Different administrators refer to these guidelines with different names, names that can reflect subtle differences in the administrator's focus. For example, these guidelines may be called "Medical Policy,""Clinical Guidelines" or "Utilization Management Policies."
What guidelines do
Guidelines are generally intended to:
- Ensure that highly technical or expensive treatments are used only in those cases where they are specifically medically indicated in order to maximize the success (and therefore the cost effectiveness) of treatment; and
- To minimize medical errors by helping to ensure that particular treatments are well-matched to a person's clinical needs (e.g., that the individual has been appropriately assessed for treatment; and
- To demonstrate consistent approach to specific areas of medical concern, including the administration of claims (e.g., prior authorization of services) and subsequent claims payments either to providers or to the insured individual; and
- In the case of managed care plans (e.g., Health Maintenance Organizations or HMOs), they may also be used to guide treatment by the participating network of care providers.
Guidelines typically cannot override the exclusions or other specific language in a given insurance plan; however, in the absence of exclusions in a given plan, guidelines are usually assumed to guide insurance coverage decisions/determinations.
Does every condition or treatment have a guideline?
Guidelines are most often developed for conditions for which there are choices between treatment options of varying costs and effectiveness, or for treatments for which adhering to a particular protocol has been shown to be particularly effective. Guidelines usually outline internal procedures and provide detailed references to medical journal articles validating the specifics of treatment modalities that have been most successful or, conversely, which have been less so.

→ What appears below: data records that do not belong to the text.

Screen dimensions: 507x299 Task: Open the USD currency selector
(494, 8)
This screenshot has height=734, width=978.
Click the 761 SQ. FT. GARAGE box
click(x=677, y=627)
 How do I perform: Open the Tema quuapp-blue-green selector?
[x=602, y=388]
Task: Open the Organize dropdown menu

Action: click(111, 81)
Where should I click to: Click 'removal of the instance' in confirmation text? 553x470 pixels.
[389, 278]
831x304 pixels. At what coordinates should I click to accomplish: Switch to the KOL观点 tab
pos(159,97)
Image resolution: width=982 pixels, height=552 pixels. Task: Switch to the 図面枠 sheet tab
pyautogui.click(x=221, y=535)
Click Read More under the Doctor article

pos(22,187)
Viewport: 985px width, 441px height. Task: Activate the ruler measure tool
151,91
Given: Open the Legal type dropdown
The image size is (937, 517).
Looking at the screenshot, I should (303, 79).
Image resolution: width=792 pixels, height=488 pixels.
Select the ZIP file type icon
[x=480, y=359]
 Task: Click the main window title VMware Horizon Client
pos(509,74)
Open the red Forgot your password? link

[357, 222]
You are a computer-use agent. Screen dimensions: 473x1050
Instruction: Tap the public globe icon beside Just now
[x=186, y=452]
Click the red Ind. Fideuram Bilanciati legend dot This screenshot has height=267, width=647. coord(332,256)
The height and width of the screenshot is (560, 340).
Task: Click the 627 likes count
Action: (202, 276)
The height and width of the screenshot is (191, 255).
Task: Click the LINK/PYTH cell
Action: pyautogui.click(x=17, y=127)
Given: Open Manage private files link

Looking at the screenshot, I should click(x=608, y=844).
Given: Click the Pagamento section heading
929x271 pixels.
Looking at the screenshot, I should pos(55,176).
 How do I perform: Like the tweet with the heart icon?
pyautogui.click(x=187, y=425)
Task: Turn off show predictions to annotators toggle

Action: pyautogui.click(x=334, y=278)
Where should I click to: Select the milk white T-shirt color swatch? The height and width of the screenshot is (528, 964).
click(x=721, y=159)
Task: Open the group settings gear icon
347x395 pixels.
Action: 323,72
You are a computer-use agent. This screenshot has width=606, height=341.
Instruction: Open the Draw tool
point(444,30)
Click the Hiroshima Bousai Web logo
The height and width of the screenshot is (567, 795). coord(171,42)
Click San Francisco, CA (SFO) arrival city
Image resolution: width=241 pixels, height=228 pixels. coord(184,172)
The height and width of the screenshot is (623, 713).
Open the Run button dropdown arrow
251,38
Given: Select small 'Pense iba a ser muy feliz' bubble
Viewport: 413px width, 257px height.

Most such guidelines are reviewed on an annual or biennial basis, to ensure that they reflect the most recent medical practices and standards of care. Nonetheless, many guidelines specific to transition-related treatment do not reflect current medical practice as indicated by the World Professional Association for Transgender Health's Standards of Care.
What about guidelines for treatment of transsexualism?
Many carriers have guidelines specific to the treatment process for sex reassignment, but may be titled variously (e.g., "Medical Treatment of Gender Identity Disorder", "Sex Reassignment Surgery", "Gender Reassignment Surgery"). However, significant gaps exist between these policies and the most widely recognized protocols for treatment of transsexual individuals: the Standard of Care issued by the World Professional Association for Transgender Health (WPATH SOC).
As a result, to ensure that their transgender employees' and employee dependents' healthcare needs are covered, employers may need to specify coverage that is consistent with current medical practice.
How can I find guidelines?
Guidelines are sometimes available on an administrator's public website; however, many administrators' guidelines are not available outside the insurance company, making it more difficult for employers and employees alike to assess how coverage under a particular plan will be handled for a given condition. This is true for many conditions, not just those related to transition care.